== TEXTO PARA LEITURA ==
Indo de um pólo a outro, não podemos deixar de lembrar que assim também já foram considerados igualmente inferiores os ocidentais (pelos russos da guerra fria), os soviéticos (pelos ocidentais), os brancos (pelos japoneses da segunda-guerra mundial), os cristãos (pelos radicais muçulmanos de hoje e pelos mouros do passado), os descendentes dos  italianos, alemães e japoneses (durante a segunda-guerra), os gauleses (pelos romanos), os chineses (pelos japoneses), os astecas, maias e incas (pelos espanhóis), os índios americanos (pelos que avançaram em direção ao oeste) e etc, etc, etc...
Somando-se os grupos descritos no parágrafo anterior com os do precedente, teremos então na história discriminatória da humanidade, praticamente todos os seres humanos enquadrados na categoria tanto de segregador quanto de segregado, mudando-se apenas o lado que está por cima, a impor o preconceito sobre os demais.
===
== TRECHOS DOS ITENS ==
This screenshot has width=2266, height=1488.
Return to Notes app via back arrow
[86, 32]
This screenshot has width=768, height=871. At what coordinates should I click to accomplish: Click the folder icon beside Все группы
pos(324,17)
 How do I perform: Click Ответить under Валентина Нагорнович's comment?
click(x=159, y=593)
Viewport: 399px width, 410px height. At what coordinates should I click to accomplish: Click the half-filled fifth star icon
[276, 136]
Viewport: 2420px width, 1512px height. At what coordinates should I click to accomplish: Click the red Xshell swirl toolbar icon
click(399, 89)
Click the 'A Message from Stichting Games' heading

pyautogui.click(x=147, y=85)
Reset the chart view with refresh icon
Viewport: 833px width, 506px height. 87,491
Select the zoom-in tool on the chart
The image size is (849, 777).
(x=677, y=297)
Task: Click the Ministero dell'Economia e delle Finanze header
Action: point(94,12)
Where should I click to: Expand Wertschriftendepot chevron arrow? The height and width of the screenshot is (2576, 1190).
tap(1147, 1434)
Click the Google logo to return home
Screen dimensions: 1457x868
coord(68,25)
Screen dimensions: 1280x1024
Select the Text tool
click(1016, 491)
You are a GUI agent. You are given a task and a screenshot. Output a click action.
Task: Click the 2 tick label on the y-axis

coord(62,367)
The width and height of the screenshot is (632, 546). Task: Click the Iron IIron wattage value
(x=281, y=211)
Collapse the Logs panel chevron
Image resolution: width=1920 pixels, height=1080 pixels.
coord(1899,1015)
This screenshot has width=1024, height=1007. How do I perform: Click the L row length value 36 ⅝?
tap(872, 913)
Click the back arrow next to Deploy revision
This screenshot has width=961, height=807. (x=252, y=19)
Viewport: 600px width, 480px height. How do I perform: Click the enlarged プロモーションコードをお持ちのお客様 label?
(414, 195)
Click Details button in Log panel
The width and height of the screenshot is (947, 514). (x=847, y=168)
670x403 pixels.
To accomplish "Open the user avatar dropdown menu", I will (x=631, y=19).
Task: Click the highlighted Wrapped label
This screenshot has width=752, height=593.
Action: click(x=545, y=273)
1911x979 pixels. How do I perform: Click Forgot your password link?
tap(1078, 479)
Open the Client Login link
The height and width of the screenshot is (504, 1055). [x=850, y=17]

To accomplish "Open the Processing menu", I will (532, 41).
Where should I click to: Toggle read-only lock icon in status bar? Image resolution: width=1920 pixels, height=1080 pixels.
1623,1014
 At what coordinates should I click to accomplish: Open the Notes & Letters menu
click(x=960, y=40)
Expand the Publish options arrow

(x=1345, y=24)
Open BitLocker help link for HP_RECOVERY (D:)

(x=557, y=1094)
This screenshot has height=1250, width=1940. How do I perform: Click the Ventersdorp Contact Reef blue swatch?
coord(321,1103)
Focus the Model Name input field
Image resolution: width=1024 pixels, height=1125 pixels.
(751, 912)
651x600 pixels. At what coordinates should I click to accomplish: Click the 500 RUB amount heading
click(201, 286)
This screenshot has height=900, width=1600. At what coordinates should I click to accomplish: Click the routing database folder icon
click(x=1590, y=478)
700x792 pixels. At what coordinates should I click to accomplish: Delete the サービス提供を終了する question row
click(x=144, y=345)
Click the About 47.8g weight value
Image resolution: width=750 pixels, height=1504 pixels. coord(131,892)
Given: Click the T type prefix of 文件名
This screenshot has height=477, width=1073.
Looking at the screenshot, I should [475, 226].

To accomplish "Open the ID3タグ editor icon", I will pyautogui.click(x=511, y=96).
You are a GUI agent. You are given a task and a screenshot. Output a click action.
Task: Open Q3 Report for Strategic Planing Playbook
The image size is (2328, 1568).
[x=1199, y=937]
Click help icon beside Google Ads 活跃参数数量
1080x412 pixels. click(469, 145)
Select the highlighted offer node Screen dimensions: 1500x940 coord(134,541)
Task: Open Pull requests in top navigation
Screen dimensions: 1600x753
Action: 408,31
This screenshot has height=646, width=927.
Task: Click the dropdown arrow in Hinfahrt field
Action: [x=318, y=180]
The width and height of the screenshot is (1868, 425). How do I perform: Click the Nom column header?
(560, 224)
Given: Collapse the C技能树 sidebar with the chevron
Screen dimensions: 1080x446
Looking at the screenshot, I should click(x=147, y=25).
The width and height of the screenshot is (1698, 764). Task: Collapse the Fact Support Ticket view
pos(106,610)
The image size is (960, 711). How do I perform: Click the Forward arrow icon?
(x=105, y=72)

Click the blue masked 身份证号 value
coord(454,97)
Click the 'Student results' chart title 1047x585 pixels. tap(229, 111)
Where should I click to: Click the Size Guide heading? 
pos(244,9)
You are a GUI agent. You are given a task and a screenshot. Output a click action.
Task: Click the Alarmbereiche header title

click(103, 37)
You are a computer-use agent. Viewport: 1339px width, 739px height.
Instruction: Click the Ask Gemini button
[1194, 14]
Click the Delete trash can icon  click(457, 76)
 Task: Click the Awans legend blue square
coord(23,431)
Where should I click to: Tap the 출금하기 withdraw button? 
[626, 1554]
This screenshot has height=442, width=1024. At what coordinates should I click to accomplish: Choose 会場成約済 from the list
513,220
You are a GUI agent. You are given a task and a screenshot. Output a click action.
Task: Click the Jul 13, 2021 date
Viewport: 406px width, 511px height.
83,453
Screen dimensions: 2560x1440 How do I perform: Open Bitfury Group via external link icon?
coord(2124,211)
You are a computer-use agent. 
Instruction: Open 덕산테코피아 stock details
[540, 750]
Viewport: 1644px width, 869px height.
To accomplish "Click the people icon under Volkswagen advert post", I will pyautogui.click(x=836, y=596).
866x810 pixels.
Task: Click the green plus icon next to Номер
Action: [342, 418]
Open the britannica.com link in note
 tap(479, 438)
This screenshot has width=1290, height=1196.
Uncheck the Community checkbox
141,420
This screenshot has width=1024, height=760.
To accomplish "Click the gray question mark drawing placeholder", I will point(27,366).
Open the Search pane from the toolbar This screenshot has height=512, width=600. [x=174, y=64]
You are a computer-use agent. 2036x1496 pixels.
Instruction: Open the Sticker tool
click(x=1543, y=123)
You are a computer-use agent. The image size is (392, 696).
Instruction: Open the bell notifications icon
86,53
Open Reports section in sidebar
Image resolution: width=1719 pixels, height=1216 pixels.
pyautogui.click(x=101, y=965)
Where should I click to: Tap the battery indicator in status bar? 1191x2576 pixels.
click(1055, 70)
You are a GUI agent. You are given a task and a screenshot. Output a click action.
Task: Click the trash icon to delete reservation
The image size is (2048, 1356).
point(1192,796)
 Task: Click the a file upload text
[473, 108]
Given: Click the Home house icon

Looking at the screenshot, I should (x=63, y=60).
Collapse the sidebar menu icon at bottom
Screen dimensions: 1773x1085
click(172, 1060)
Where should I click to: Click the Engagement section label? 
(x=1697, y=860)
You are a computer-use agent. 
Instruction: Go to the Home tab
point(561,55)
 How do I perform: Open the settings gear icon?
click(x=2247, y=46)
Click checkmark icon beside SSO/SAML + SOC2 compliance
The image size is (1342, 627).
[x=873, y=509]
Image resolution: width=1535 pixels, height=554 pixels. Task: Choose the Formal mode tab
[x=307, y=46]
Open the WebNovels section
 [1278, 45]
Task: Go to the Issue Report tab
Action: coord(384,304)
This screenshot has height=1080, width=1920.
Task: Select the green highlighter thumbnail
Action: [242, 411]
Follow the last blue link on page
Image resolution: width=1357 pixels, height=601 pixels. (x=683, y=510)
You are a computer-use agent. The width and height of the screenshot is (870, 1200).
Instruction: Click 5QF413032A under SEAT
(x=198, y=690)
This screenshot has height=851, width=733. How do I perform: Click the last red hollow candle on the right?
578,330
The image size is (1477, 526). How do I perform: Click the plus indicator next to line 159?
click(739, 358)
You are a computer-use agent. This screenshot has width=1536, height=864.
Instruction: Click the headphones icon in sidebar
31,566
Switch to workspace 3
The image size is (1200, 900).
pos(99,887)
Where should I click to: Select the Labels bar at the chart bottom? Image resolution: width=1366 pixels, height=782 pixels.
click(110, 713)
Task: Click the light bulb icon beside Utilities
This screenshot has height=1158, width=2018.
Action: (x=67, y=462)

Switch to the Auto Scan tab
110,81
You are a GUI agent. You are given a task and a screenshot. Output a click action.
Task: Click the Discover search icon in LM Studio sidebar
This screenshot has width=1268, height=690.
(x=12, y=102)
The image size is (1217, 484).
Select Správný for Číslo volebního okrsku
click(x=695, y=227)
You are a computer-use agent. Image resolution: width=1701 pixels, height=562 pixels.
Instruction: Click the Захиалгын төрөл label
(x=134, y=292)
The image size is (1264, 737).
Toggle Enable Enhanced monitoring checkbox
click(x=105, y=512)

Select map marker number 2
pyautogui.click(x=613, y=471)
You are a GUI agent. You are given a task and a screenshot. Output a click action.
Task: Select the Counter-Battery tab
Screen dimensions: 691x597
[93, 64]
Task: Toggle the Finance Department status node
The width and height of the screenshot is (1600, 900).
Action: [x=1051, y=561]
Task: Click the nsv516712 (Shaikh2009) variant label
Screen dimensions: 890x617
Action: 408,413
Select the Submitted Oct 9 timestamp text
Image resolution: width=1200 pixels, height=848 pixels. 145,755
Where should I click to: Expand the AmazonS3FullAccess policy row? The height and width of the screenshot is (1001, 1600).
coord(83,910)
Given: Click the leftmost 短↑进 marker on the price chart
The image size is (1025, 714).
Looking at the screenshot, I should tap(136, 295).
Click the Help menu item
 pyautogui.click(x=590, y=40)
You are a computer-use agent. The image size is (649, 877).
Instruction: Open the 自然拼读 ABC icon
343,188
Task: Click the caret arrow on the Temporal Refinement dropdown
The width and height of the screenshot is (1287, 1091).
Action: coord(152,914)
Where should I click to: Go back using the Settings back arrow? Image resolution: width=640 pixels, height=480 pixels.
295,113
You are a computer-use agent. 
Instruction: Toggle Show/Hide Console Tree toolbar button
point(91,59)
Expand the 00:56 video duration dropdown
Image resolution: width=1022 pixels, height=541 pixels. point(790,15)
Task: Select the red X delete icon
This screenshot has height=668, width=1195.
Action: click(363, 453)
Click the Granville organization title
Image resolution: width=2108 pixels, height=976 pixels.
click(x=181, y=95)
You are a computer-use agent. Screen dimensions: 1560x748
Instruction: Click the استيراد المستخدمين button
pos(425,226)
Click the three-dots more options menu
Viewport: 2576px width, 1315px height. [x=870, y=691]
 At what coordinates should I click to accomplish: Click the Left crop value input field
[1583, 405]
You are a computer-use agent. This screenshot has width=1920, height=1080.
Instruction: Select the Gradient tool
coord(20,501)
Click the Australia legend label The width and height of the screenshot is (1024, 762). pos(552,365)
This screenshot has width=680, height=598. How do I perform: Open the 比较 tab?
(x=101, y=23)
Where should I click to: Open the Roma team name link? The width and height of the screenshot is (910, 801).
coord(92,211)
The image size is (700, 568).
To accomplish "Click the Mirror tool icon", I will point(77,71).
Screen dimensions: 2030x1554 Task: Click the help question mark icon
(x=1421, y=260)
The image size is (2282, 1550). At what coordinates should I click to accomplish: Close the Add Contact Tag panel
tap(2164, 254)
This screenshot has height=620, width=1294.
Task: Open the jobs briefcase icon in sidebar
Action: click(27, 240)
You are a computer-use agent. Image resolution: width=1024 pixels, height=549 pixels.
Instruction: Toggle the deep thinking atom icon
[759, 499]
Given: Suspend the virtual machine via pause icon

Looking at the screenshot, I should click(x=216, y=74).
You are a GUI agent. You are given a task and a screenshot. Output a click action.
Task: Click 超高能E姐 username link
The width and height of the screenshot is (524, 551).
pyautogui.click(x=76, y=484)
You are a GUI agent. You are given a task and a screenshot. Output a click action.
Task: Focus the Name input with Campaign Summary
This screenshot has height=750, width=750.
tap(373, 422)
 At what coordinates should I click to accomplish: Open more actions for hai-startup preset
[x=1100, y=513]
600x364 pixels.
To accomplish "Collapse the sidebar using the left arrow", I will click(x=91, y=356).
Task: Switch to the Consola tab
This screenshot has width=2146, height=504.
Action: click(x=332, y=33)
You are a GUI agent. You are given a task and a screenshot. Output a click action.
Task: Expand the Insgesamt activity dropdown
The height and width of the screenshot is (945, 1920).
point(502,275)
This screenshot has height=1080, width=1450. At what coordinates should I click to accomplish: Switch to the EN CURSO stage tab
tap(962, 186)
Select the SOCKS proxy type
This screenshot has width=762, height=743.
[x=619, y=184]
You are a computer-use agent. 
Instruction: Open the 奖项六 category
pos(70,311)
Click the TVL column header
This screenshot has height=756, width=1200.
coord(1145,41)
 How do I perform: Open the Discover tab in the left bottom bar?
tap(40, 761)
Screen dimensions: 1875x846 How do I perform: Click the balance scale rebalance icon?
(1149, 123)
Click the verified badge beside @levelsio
===
→ **O QUE FAZER**
A: No texto sobre discriminação, quais povos foram considerados inferiores pelos espanhóis? Cite todos.
B: Escreva a continuação do texto sobre discriminação a partir do ponto em que ele para.

→ **RESPOSTAS ESPERADAS**
A: Os astecas, os maias e os incas.

B:
Eu, por exemplo, seria discriminado pelos japoneses em 45, pelos soviéticos da década de 50, pelos muçulmanos radicais atuais, pelos espanhóis de agora por ser latino-americano e mais presentemente, pelo Supremo Tribunal Federal de meu pais, que determinou que eu e tantos outros brasileiros deveremos entrar automaticamente com uma desvantagem de 20% em nossos pontos no vestibular para o acesso a educação superior, caso eu ouse procurar cursar uma faculdade pública. A mesma que paguei para existir através de meus impostos. O STF, tão magnânimo, ainda me confere o direito de custeá-la, mas dificulta o meu acesso a ela. De certa forma, é maravilhoso perceber como a discriminação não passa apenas de uma questão de perspectiva intencionalmente pervertida.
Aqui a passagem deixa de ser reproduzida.